Sites that are using the HyperPrivacy mode include the Sharing feature for sharing files and folders between different users. This is desirable whenever you need different users to access the same files. For example, your Marketing and Sales teams might both need the ability to download the same data. Maybe multiple individuals throughout your organization need to collaborate on a confidential project. Maybe you need to manage automated data flows from external parties, and you want employees responsible for the partnership to onboard or off-board users without an administrator's help.

Use Case: Inter-Departmental Sharing

In this example, we have groups that represent distinct organizational units, such as a Sales group, a Marketing group and a Product group. Users are assigned to only one of those groups, depending on which department they work for.

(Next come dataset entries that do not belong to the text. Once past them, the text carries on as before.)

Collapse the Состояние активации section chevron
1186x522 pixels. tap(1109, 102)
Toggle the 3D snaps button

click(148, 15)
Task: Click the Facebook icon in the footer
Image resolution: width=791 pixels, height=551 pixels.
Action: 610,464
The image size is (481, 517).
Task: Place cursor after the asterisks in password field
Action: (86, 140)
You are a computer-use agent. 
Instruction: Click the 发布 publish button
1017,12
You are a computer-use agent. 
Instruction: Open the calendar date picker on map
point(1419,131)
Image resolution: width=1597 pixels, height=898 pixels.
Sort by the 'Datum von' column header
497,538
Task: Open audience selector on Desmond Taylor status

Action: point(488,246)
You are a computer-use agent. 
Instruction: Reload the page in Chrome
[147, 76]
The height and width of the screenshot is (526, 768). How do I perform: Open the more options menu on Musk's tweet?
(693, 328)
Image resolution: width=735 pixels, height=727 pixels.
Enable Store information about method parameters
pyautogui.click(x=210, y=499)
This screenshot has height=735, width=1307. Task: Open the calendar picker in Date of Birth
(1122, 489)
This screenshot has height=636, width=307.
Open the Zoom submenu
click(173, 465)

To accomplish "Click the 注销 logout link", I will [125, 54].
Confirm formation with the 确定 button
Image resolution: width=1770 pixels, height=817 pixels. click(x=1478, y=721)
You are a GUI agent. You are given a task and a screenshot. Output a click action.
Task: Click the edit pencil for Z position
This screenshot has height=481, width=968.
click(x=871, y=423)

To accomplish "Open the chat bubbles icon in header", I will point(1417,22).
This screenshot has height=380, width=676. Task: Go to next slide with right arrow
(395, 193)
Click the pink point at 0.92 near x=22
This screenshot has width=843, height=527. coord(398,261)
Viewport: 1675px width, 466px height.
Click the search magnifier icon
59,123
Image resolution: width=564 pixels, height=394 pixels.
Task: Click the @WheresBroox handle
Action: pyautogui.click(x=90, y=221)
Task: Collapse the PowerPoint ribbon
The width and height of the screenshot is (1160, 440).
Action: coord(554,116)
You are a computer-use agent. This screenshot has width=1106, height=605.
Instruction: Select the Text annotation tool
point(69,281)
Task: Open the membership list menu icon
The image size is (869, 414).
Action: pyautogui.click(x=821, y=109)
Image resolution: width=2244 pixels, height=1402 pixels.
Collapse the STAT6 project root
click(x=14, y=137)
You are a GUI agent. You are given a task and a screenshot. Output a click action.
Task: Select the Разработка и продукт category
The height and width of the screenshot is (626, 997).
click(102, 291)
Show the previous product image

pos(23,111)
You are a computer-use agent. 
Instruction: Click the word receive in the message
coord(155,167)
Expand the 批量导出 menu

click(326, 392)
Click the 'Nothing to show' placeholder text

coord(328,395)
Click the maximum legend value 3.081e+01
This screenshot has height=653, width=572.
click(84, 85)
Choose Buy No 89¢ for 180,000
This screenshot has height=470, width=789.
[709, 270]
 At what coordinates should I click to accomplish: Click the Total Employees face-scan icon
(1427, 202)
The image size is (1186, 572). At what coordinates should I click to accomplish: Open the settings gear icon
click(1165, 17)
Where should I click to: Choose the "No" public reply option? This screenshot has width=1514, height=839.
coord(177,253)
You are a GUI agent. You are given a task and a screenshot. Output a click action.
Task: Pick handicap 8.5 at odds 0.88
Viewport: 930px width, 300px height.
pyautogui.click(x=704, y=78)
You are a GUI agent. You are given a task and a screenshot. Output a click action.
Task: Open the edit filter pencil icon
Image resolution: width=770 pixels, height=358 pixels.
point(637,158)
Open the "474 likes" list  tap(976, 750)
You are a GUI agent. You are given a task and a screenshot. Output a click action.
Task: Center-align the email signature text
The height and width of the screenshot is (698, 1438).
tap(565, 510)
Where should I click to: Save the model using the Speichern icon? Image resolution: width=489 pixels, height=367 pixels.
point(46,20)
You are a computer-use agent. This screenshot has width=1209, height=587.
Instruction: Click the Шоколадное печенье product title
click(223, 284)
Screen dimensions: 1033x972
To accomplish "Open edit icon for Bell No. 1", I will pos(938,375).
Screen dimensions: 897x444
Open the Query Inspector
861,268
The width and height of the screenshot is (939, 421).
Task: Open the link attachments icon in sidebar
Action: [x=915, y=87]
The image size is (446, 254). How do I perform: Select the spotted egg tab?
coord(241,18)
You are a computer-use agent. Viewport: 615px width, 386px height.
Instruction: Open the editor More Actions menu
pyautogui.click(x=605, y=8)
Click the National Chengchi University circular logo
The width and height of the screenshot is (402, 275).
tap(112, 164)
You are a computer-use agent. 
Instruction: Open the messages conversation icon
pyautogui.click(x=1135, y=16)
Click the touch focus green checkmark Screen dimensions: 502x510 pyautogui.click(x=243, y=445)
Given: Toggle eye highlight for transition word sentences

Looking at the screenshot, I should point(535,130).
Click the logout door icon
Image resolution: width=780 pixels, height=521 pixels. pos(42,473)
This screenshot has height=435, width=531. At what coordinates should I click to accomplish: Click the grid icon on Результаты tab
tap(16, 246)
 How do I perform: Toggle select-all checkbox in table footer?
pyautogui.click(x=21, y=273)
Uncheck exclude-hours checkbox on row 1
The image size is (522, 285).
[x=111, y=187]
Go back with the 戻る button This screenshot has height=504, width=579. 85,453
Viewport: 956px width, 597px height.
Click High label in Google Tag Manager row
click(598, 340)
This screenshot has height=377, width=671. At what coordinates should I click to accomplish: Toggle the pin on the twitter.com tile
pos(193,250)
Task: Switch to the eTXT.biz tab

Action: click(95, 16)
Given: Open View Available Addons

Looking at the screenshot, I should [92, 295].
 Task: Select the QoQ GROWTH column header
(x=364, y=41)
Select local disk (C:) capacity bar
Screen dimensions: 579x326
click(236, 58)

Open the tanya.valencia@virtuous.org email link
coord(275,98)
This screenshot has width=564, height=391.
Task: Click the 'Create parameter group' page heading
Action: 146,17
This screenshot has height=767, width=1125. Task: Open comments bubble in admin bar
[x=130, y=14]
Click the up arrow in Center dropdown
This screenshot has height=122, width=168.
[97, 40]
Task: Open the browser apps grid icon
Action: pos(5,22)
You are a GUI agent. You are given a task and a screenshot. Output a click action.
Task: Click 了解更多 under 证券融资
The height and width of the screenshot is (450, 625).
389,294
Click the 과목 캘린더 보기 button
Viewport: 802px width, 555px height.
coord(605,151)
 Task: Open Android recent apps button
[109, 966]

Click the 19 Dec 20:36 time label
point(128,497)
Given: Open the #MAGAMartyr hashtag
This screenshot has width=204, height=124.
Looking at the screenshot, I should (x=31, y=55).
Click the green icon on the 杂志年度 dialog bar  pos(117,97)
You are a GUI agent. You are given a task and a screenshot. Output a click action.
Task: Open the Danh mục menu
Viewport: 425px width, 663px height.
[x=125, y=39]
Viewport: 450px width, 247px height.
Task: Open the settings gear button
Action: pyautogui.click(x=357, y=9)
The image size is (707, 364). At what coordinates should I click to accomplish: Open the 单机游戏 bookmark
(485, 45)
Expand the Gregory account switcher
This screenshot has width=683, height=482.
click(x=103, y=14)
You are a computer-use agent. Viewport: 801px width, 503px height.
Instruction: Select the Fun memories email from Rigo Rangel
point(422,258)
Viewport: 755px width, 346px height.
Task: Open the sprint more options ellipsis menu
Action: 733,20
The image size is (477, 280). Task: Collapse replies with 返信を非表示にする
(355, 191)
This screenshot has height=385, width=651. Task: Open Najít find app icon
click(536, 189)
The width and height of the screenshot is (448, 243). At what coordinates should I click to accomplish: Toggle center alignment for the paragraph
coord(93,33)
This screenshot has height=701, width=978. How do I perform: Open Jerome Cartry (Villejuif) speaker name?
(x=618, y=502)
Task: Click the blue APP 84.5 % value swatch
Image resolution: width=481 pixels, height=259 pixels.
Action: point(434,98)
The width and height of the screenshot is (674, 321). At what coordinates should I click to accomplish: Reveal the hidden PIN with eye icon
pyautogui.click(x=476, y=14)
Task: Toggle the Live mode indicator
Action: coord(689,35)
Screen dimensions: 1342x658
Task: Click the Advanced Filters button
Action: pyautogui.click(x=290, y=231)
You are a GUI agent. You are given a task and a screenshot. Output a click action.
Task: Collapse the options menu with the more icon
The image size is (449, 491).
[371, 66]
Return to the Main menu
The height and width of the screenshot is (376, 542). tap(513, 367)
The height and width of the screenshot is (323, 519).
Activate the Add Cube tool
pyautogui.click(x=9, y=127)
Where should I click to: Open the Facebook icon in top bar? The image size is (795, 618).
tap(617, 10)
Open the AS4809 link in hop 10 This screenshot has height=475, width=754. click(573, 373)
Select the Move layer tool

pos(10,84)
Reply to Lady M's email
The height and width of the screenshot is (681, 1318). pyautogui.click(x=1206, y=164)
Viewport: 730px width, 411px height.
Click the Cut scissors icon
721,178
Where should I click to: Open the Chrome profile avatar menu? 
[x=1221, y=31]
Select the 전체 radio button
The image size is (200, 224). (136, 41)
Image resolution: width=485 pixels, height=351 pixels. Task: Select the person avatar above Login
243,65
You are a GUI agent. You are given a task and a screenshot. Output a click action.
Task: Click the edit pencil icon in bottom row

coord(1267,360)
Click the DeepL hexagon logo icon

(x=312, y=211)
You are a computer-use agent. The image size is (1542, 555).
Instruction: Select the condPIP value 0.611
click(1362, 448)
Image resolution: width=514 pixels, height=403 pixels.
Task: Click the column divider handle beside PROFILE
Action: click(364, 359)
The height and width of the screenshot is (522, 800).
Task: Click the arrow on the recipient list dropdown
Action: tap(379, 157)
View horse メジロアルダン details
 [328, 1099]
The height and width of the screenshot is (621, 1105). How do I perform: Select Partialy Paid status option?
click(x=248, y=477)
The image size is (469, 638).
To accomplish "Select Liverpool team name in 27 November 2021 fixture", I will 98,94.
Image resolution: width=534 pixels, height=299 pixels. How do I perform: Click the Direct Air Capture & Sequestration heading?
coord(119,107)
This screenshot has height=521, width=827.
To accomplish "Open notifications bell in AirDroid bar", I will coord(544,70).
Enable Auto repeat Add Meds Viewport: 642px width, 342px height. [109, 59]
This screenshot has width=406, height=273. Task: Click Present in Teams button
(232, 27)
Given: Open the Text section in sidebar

If all the users in this example are assigned the default User role provided with a new installation, they will all have the ability to share folders. A member of the Product group might create a folder that contains demonstration videos and case studies, and then share it with the Marketing and Sales groups. Each user in those groups can download items from that folder.

Use Case: Intra-Departmental Sharing

In this example, we have a group of users who represent a single department. We want the manager of this department to have a private area for confidential items their employees should not see, but we want all of the work files generated by the department to be shared amongst all of the employees and accessible by the manager.

The manager is configured with a role that allows them to manage other users and to create shares (such as the default Manager role), and the manager is granted a home folder for private files. Their employees are not granted home folders. The manager creates a separate folder in their own home folder, and then shares that with the employees in their department.

The result is that the manager has access all of their employees' work product along with the manager's own confidential folders, but employees see only items in the shared area.

Use Case: Delegated Administration

In this example, we have an employee that is responsible for managing file exchanges with a set of partners; our partners need to upload files to us daily, and they need access to download from a shared folder.

First, configure a role (or use the default Manager role) that provides the sharing capability and the ability to manage other users and assign that role to our employee. Create a second external user role that does not include the sharing capability or any management of any users. Create a user group that will represent the partners.

When the manager employee creates user accounts for each partner, they assign each new user that external user role, disables their home folder, and adds them to the user group for partners.

Next, the manager creates a folder for each partner in the manager's home folder. The manager shares each folder with the appropriate external user, granting them the ability to make changes in the folder.

For the shared download folder, the manager will share the same folder with the partners group, and not grant them the ability to make changes. This provides the read-only access to the shared download folder for all the partners.

Required Role Capability

Users whose roles include the Allow sharing files or folders with internal users and creating public links for external users capability can share items with other users and groups. The default User role includes this capability by default.

Users with a home folder who have a role that allows sharing can share any item in their home folder with any other user or group. This means that the capability to share items also allows a user to list all of the users and groups in your installation.

If you create user accounts for external contacts, you may want to create a customized role for those users that does not include the ability to share so that they cannot see all of the other users in your installation.

Accessing Shares Via FTP

For a user with a home folder who connects with FTP/SFTP, all items shared with the user will be listed under a folder named shares in the root folder.

Users who do not have a home folder will see a list of any shared items in the root folder when they connect over FTP or SFTP.

Permissions for Shares

There are 4 permissions associated with each shared item for a user or group: read, write, share and link. Permissions for a shared folder are fully recursive and apply to all the files and folders in that share.

When you share an item with other users or groups, they will always have the read permission, which gives them the ability to download from that share and to navigate into any subfolders that exist within a shared folder. In addition, users with read access to a shared folder can upload folders into that folder via FTP or SFTP, and the user will have full access to those uploaded items.

Granting the write permission (displayed as Manage) to a user for a share allows the users to upload, create new folders, rename items, delete items, and use the move or copy features with the share. Users with write permission to a shared folder can delete every item within the folder, but cannot remove the folder itself. Users with write permission to a shared item can rename the shared item.

The share permission allows users to share the item with other users and un-share it from any users, including their own account. If the user with share permission also has other permissions, they can grant or remove those permissions for others when sharing the item.

The link permission allows users to create external public links for the item. Users cannot grant higher access than they have to the item shared with them - if the user does not have the write permission for the share, they cannot create links that allow uploads.

Group Permissions vs User Permissions

The permissions assigned to an individual for a share take precedence over permissions assigned to any group the user belongs to.

When a user is a member of multiple groups with different permissions for a share, the user receives the combination of all granted permissions.